━━ Text extract ━━

Sandia, Berkeley and Los Alamos labs in $9M effort for automotive onboard solid-state hydrogen storage; HyMARC
08 October 2015
Sandia National Laboratories will lead a new tri-lab consortium to address unsolved scientific challenges in the development of viable solid-state materials for storage of hydrogen onboard vehicles. Better onboard hydrogen storage could lead to more reliable and economic hydrogen fuel cell vehicles.
Called the Hydrogen Materials—Advanced Research Consortium (HyMARC), the program is funded by the US Department of Energy’s (DOE) Fuel Cell Technologies Office within the Office of Energy Efficiency and Renewable Energy at $3 million per year for three years ($9 million total), with the possibility of renewal. In addition to Sandia, the core team includes Lawrence Livermore and Lawrence Berkeley national laboratories.
HyMarc is one of three multi-lab consortia being put forward by the DOE in the hydrogen arena; the other two are FC-PAD (Fuel Cell Performance and Durability) and H2RENEW (Hydrogen Production from Renewables).
The HyMarc consortium will address the gaps in solid-state hydrogen storage by leveraging recent advances in predictive multiscale modeling, high-resolution in situ characterization and material synthesis. Past efforts, which synthesized and characterized hundreds of materials for solid-state hydrogen storage, laid a solid foundation for current work including the understanding of the kinetics and thermodynamics governing the physical properties of these types of storage methods.

━━━

## Problem description
Answer these about the news item on onboard hydrogen storage:
(a) Which national laboratory will lead the new consortium?
(b) How much funding per year does the program receive, and for how many years?
(c) What are the other two multi-lab consortia the DOE is putting forward in the hydrogen arena?
The records below have nothing to do with this.

━━ Records provided ━━

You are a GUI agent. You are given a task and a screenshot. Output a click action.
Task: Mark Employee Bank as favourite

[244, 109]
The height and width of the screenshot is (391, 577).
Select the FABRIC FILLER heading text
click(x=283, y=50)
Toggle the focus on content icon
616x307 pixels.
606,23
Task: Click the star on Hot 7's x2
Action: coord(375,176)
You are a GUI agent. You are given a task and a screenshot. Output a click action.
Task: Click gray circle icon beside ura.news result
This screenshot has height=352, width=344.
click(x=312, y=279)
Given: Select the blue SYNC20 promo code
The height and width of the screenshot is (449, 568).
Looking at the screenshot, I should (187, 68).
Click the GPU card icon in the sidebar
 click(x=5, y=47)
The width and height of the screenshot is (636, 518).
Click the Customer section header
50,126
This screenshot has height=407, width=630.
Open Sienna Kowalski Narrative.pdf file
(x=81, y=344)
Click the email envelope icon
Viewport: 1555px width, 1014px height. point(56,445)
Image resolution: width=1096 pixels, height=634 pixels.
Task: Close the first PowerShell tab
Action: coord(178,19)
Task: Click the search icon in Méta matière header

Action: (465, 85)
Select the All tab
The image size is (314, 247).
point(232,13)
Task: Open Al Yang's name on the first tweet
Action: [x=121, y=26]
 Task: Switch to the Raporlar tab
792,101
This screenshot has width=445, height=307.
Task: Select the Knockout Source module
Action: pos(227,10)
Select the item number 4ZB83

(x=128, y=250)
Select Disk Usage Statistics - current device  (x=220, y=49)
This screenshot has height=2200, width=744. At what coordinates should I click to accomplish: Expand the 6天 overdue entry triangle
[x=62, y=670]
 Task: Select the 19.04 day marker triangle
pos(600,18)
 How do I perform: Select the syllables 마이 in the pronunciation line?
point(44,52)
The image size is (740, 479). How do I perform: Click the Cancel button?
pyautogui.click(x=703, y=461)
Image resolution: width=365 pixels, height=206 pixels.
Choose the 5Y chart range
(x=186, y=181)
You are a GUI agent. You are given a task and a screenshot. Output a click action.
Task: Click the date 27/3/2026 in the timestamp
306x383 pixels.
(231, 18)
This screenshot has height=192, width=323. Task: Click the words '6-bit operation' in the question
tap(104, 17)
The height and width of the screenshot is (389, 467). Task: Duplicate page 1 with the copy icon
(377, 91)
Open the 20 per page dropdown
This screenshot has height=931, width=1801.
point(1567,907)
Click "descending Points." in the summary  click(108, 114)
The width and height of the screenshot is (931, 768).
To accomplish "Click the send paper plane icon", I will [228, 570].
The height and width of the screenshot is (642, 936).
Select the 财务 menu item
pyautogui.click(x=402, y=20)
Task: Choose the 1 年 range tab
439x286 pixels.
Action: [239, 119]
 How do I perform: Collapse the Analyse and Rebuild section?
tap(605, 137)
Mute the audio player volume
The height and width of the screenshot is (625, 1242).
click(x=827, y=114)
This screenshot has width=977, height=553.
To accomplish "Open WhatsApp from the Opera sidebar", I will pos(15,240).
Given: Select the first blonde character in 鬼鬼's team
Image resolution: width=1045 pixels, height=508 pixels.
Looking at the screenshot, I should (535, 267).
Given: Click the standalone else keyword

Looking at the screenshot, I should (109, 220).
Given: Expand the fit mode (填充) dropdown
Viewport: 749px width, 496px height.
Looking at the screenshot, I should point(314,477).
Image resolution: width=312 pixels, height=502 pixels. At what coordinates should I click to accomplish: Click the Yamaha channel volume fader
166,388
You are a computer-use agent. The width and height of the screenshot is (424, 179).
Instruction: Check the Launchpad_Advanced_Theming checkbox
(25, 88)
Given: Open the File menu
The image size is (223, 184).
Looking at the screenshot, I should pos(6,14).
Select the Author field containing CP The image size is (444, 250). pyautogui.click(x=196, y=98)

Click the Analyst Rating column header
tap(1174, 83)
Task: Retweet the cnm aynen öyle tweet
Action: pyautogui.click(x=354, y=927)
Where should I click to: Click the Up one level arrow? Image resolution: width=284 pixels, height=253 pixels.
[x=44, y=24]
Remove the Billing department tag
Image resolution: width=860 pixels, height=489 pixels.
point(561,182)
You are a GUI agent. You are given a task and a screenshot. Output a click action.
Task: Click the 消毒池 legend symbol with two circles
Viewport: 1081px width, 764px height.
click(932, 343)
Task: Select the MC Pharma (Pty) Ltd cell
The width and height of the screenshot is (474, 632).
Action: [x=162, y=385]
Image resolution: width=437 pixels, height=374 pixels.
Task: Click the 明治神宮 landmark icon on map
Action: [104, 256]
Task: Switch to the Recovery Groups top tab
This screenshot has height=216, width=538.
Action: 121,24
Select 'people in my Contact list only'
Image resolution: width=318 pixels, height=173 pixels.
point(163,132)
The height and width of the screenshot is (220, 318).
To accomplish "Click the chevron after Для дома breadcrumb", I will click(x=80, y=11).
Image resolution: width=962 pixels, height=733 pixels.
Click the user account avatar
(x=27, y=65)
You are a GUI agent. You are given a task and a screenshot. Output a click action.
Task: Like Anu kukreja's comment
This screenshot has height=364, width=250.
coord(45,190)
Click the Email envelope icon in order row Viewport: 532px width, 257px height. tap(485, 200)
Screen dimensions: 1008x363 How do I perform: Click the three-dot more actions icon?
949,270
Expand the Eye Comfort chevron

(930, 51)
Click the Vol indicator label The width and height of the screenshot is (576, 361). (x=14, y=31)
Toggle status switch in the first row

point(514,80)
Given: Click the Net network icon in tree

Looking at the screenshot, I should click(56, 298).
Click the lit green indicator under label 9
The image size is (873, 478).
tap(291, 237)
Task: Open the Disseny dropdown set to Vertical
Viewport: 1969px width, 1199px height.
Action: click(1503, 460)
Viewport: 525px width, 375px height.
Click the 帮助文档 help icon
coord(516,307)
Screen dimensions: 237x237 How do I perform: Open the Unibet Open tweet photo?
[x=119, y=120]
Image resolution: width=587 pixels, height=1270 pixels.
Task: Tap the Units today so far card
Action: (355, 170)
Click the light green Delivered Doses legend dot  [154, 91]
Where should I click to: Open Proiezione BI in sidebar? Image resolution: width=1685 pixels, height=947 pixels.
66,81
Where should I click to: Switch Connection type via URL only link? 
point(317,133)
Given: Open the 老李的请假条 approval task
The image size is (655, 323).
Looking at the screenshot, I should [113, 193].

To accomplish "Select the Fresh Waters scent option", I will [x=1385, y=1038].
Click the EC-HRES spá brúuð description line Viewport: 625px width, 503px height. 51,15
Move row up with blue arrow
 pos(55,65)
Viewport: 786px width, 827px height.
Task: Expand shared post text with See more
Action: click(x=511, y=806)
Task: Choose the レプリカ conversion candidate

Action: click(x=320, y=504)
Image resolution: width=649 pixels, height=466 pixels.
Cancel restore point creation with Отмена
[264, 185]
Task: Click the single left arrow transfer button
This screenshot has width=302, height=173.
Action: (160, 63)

━━━

## Output for this task
(a) Sandia National Laboratories
(b) $3 million per year for three years
(c) FC-PAD (Fuel Cell Performance and Durability) and H2RENEW (Hydrogen Production from Renewables)